Element lookup records:
....
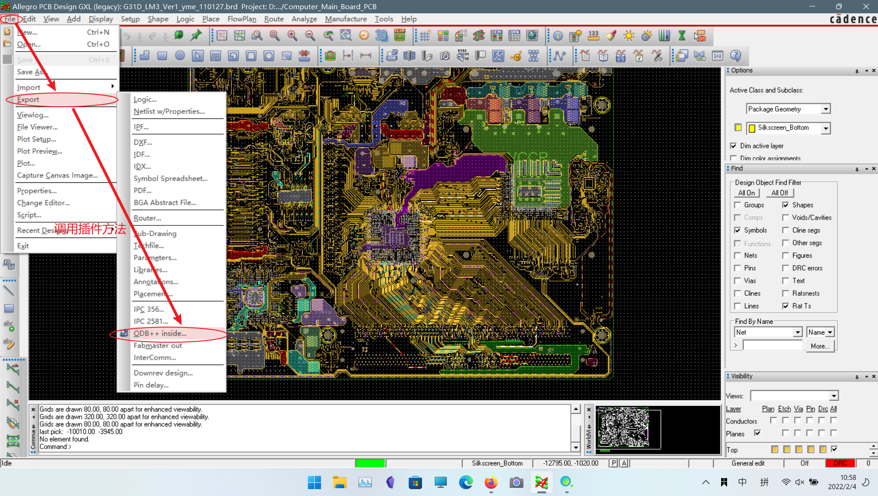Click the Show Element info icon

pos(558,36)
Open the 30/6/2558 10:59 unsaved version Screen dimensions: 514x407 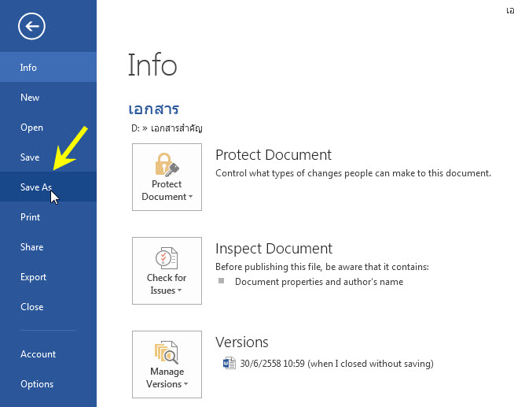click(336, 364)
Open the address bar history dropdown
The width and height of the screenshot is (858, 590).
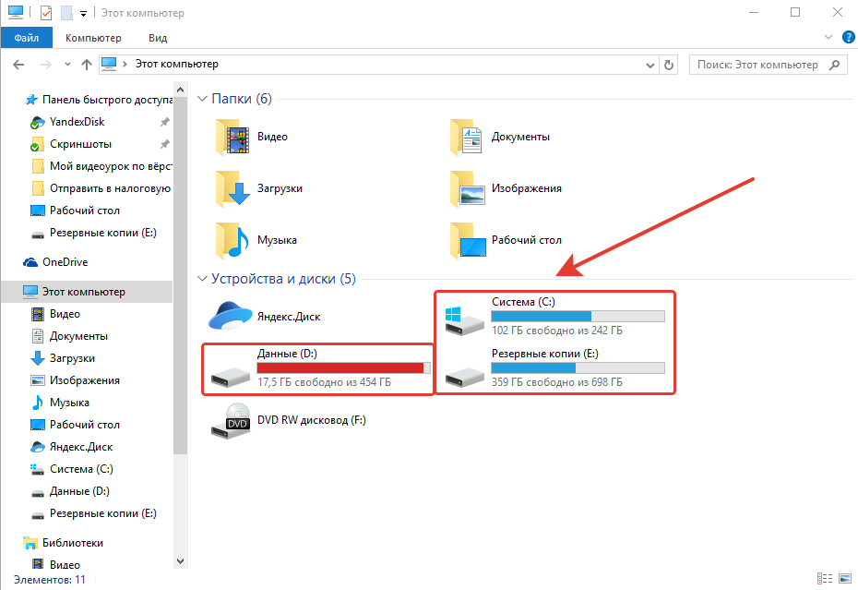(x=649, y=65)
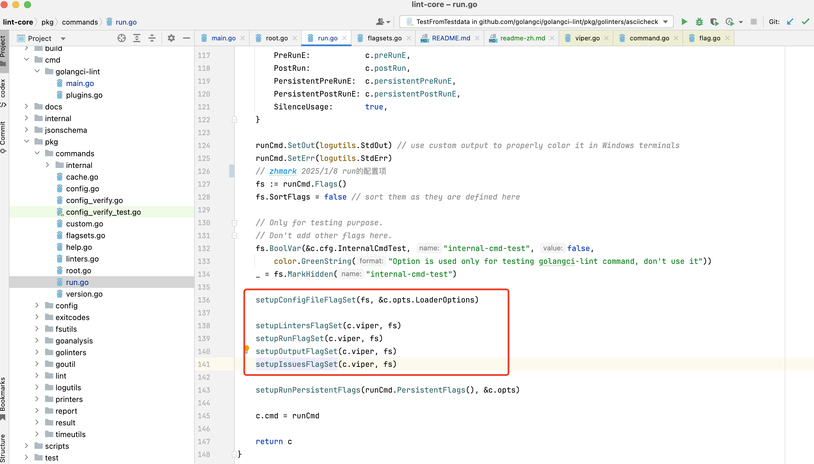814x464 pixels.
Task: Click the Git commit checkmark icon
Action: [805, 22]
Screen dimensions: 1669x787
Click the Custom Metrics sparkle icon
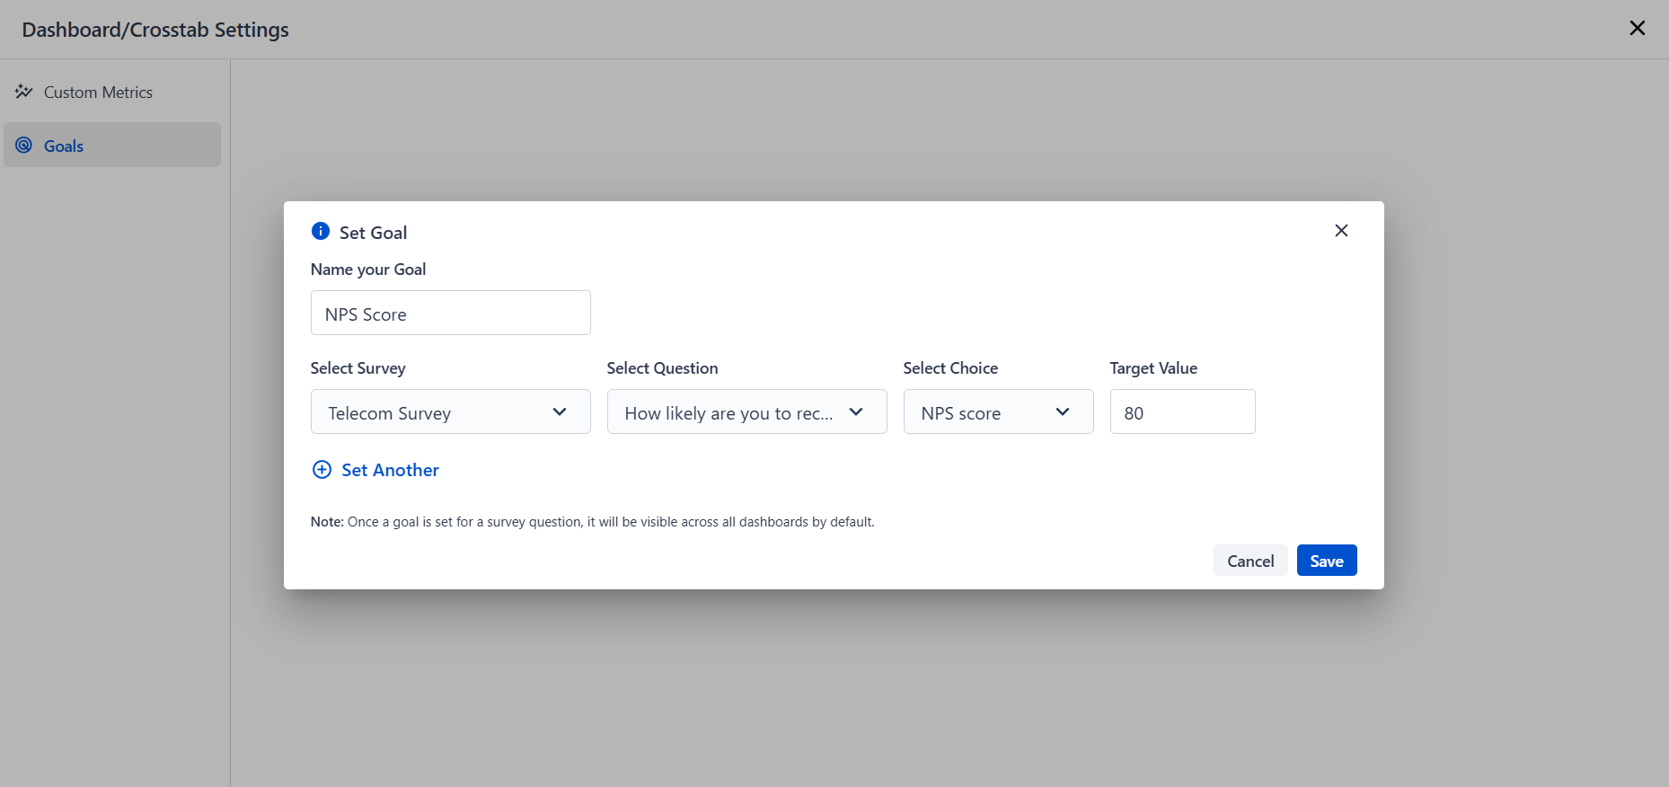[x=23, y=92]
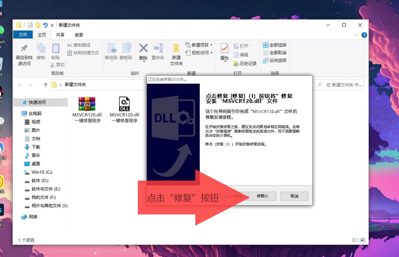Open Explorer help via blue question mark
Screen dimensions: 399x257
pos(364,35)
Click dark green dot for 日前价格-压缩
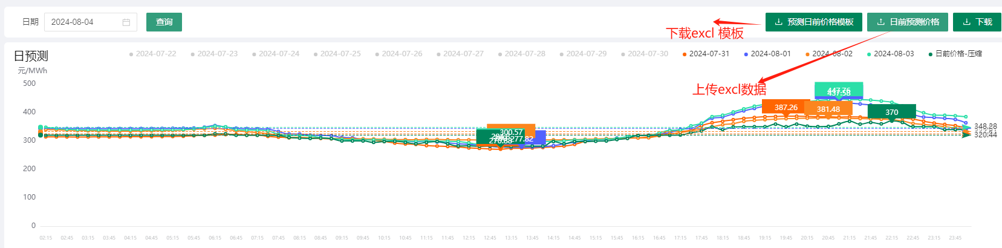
....
§ **The request**: Put the lines of the records from the one containing "Screen dimensions: 1669x787" through the end, inclusive, into a Markdown table with columns Row and Line, skipping blank lines. Leave the pictures out.

§ **Output for this exercise**:
| Row | Line |
|---|---|
| 1 | Screen dimensions: 1669x787 |
| 2 | Click the Custom Metrics sparkle icon |
| 3 | [x=23, y=92] |
| 4 | Open Explorer help via blue question mark |
| 5 | Screen dimensions: 399x257 |
| 6 | pos(364,35) |
| 7 | Click dark green dot for 日前价格-压缩 |